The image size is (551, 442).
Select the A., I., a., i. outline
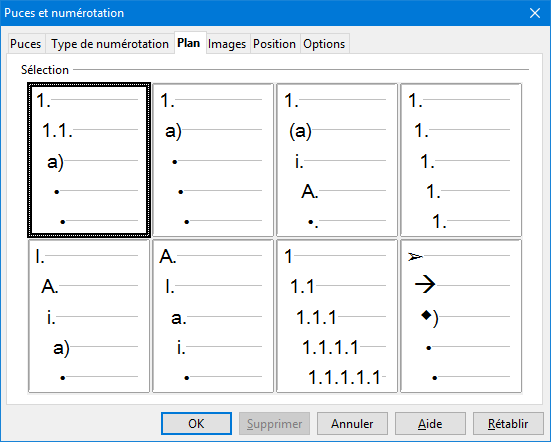(213, 316)
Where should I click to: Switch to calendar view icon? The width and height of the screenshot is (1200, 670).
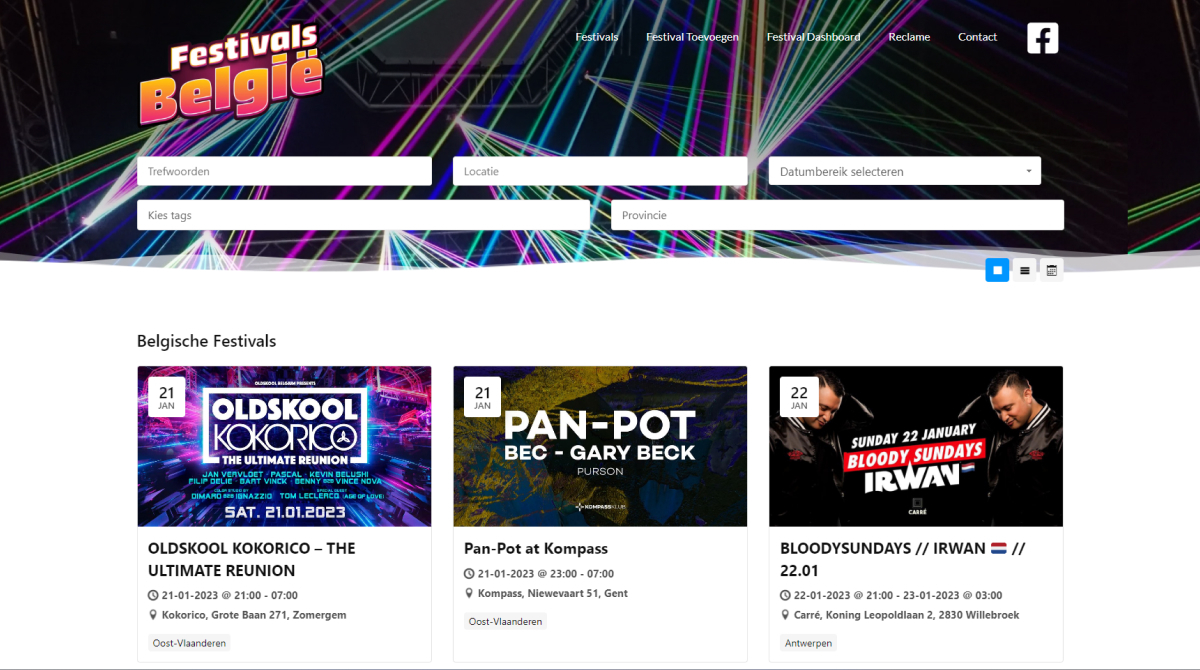[x=1051, y=270]
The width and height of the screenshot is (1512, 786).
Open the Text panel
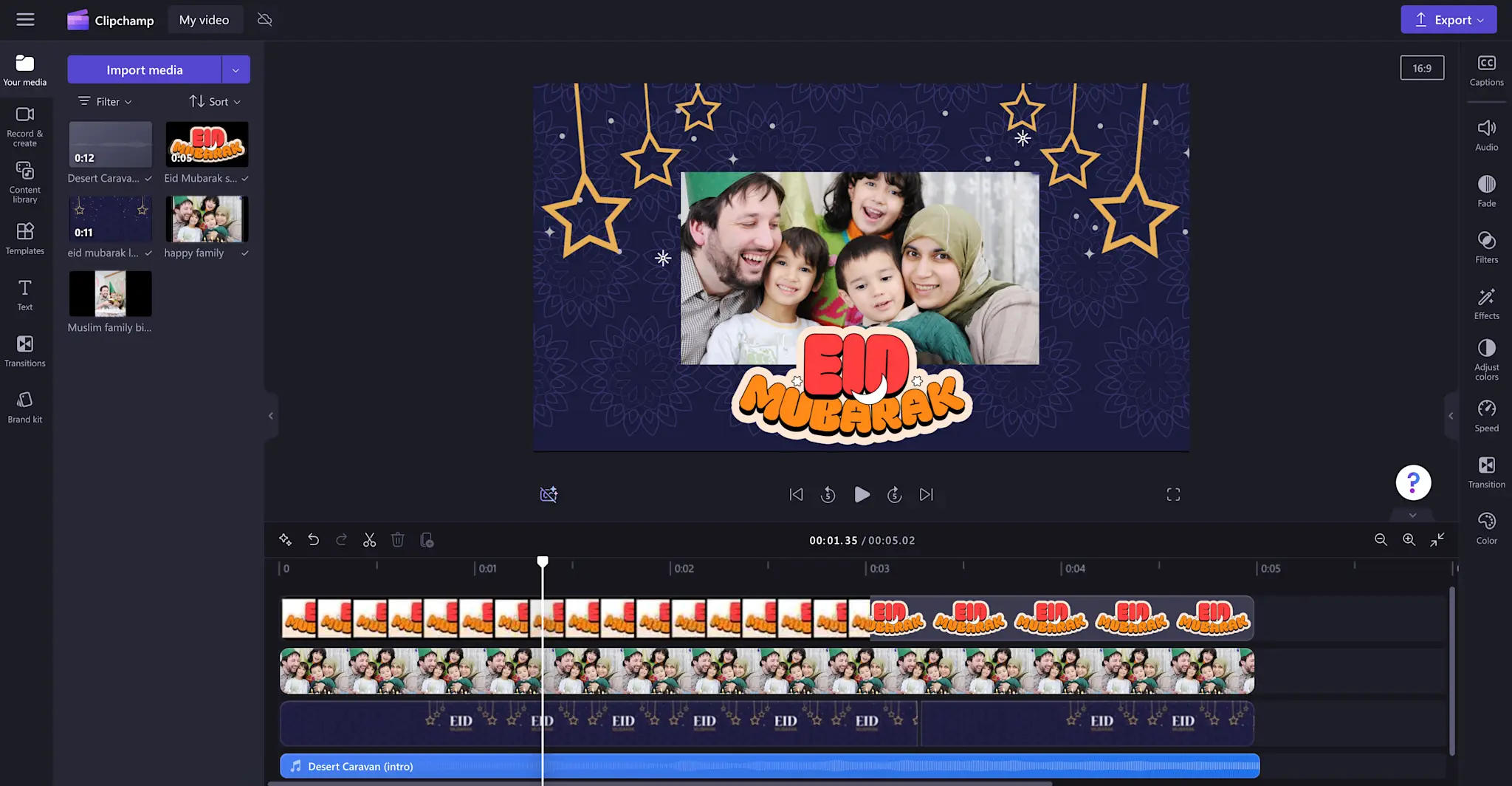[24, 295]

^^^^^^^^

Render as a JSON list of strings, one per line and skipping blank lines, the records starting with the line containing "Where should I" and going on through the end of the records. Leave the pictures out.

Answer to the problem =>
[
  "Where should I click to: Switch to calendar view icon? The width and height of the screenshot is (1200, 670).",
  "[x=1051, y=270]",
  "The width and height of the screenshot is (1512, 786).",
  "Open the Text panel",
  "[24, 295]"
]